From a relative perspective, and based on the normalized impact indicator calculated from World Citations provided by WoS (ESI, Clarivate), it yields a value for the citation normalization relative to the expected citation rate of: 4.98. This indicates that, compared to works in the same discipline and in the same year of publication, it ranks as a work cited above average. (source consulted: ESI Nov 14, 2024)

This information is reinforced by other indicators of the same type, which, although dynamic over time and dependent on the set of average global citations at the time of their calculation, consistently position the work at some point among the top 50% most cited in its field:

  • Weighted Average of Normalized Impact by the Scopus agency: 4.71 (source consulted: FECYT Feb 2024)
  • Field Citation Ratio (FCR) from Dimensions: 14.87 (source consulted: Dimensions Jul 2025)

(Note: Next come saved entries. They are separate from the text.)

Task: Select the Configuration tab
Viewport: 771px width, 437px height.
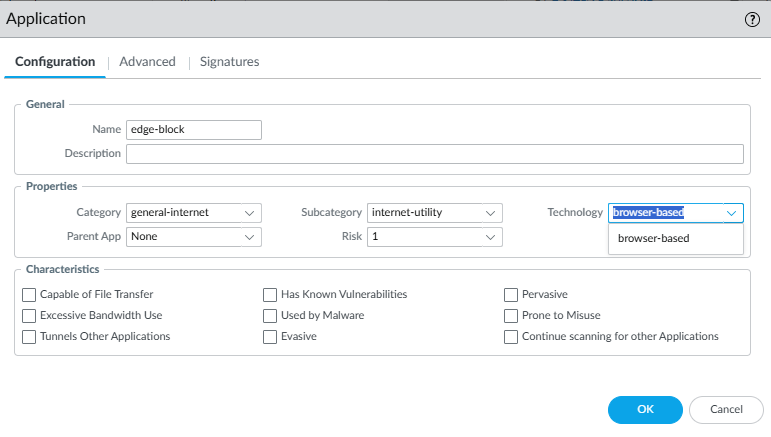Action: point(55,62)

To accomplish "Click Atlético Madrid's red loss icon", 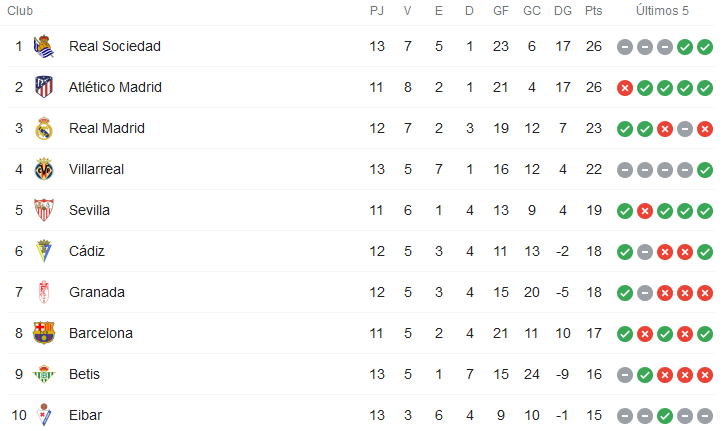I will 625,88.
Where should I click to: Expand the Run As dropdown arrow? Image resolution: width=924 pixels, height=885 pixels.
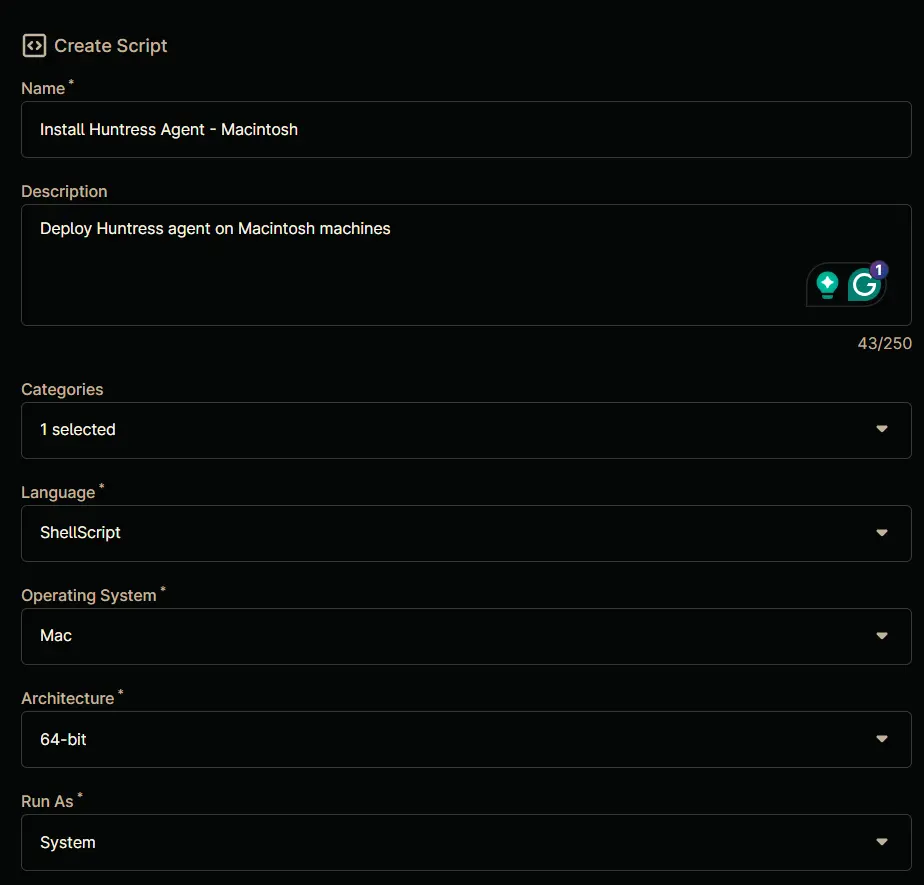pyautogui.click(x=882, y=842)
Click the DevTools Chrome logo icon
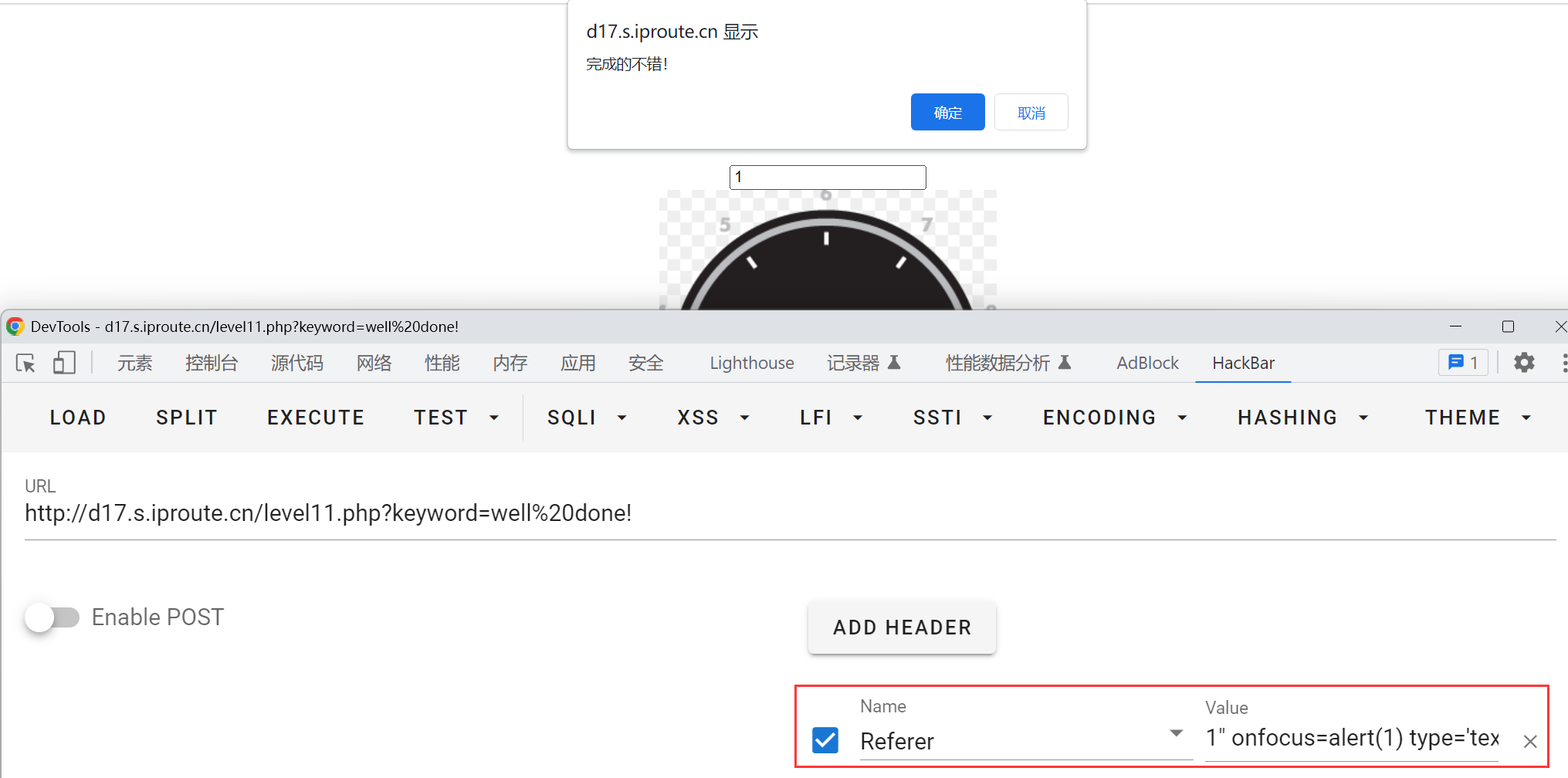The image size is (1568, 778). 15,326
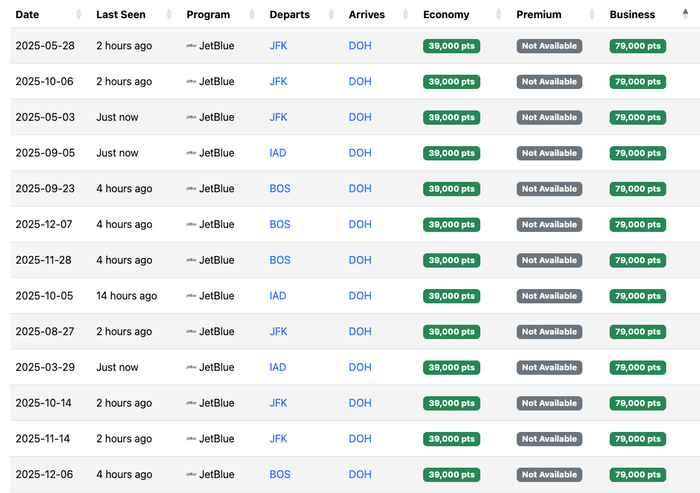Click Not Available premium badge for 2025-12-07
Screen dimensions: 700x493
tap(549, 225)
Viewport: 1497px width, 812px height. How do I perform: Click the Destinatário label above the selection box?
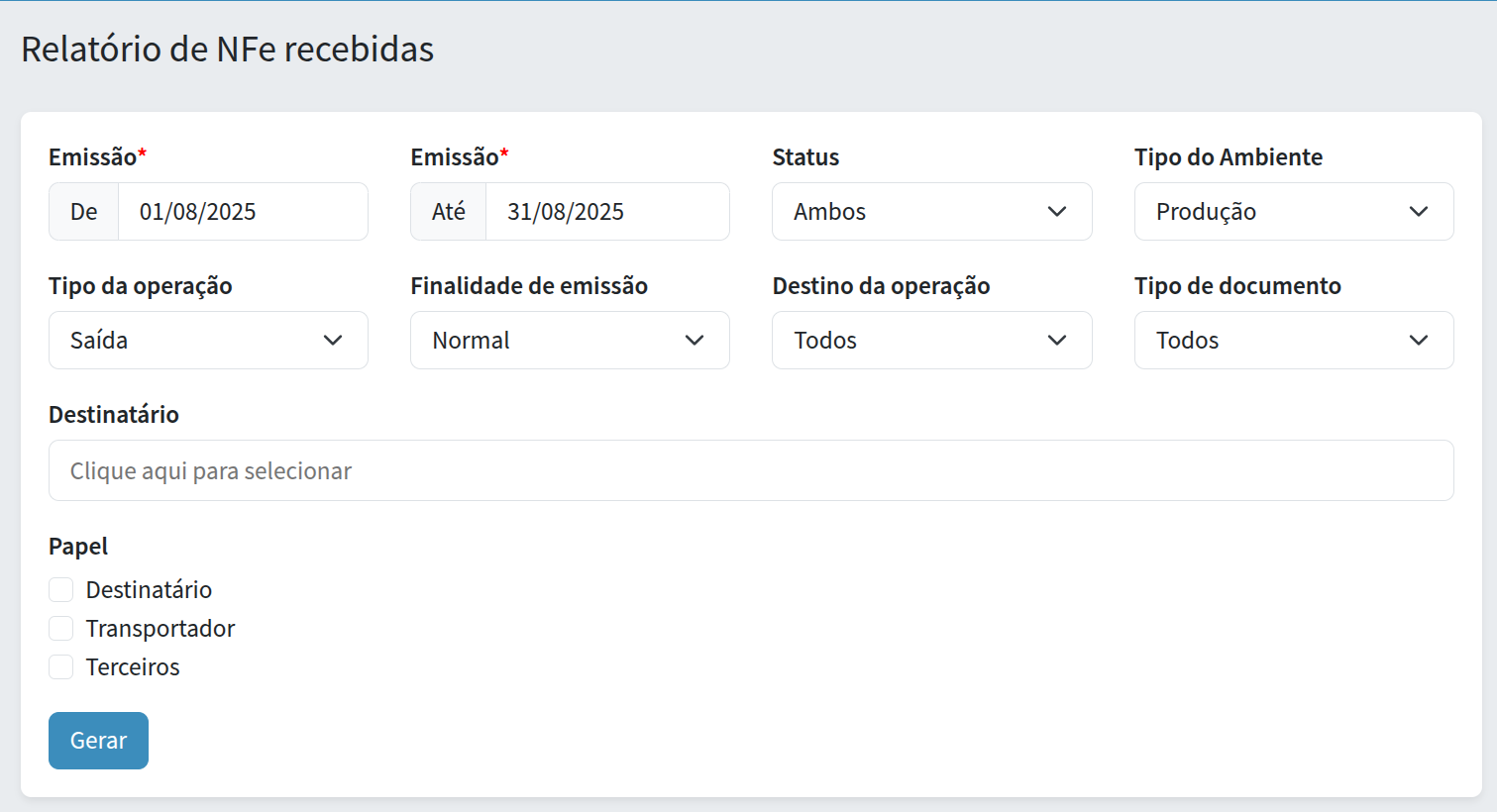point(114,415)
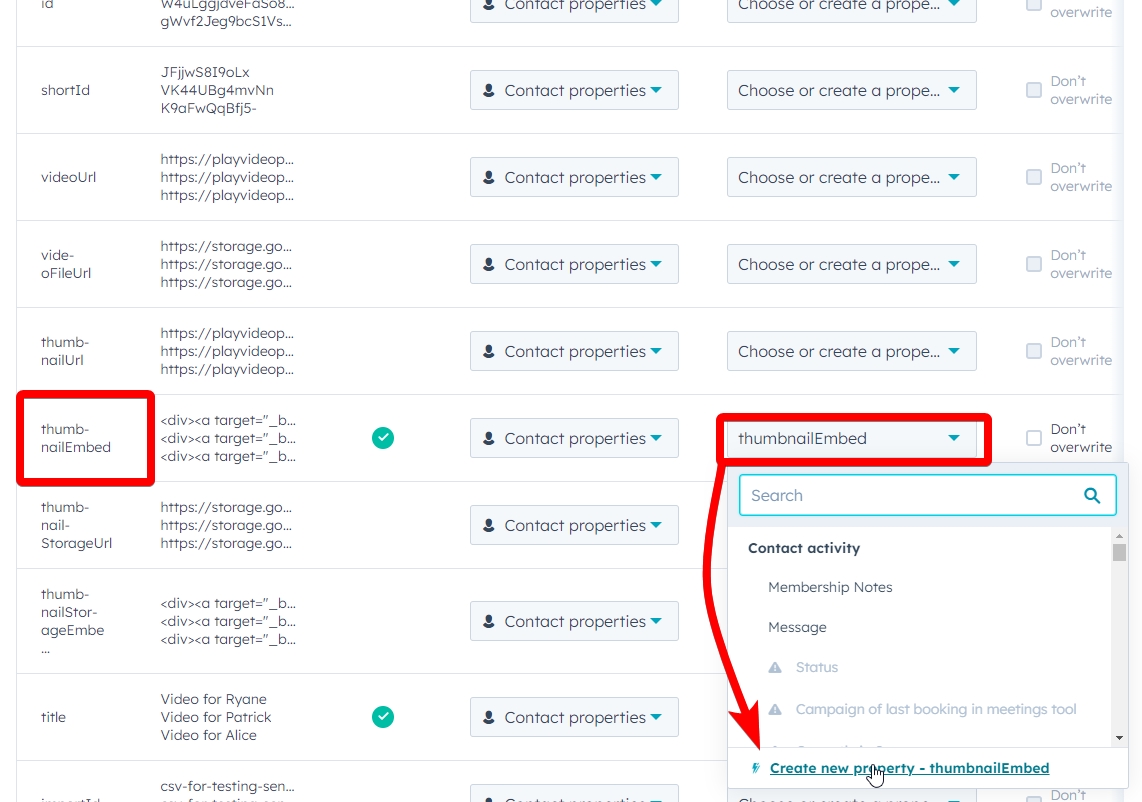1142x802 pixels.
Task: Click the search magnifier icon in dropdown
Action: coord(1092,495)
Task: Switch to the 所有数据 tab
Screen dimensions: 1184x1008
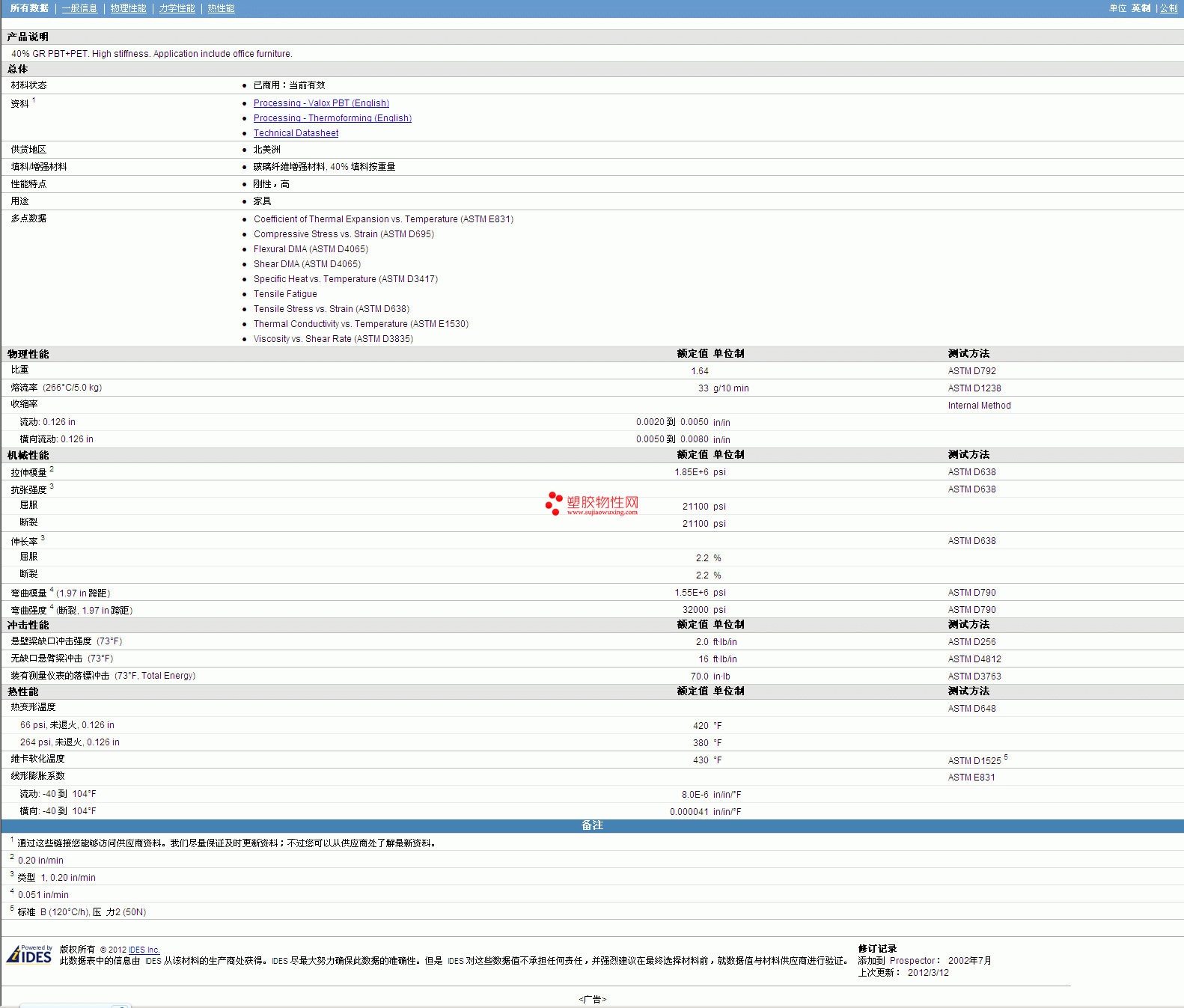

Specifically, and according to different indexing agencies, this work has accumulated citations as of 2025-07-21, the following number of citations:

  • WoS: 56
  • Scopus: 57
  • Europe PMC: 38

Impact and social visibility

From the perspective of influence or social adoption, and based on metrics associated with mentions and interactions provided by agencies specializing in calculating the so-called "Alternative or Social Metrics," we can highlight as of 2025-07-21:

  • The use, from an academic perspective evidenced by the Altmetric agency indicator referring to aggregations made by the personal bibliographic manager Mendeley, gives us a total of: 192.
  • The use of this contribution in bookmarks, code forks, additions to favorite lists for recurrent reading, as well as general views, indicates that someone is using the publication as a basis for their current work. This may be a notable indicator of future more formal and academic citations. This claim is supported by the result of the "Capture" indicator, which yields a total of: 155 (PlumX).

With a more dissemination-oriented intent and targeting more general audiences, we can observe other more global scores such as:

  • The Total Score from Altmetric: 18.85.
  • The number of mentions on the social network X (formerly Twitter): 5 (Altmetric).
  • The number of mentions on Wikipedia: 2 (Altmetric).
  • The number of mentions in news outlets: 1 (Altmetric).

It is essential to present evidence supporting full alignment with institutional principles and guidelines on Open Science and the Conservation and Dissemination of Intellectual Heritage. A clear example of this is:

  • The work has been submitted to a journal whose editorial policy allows open Open Access publication.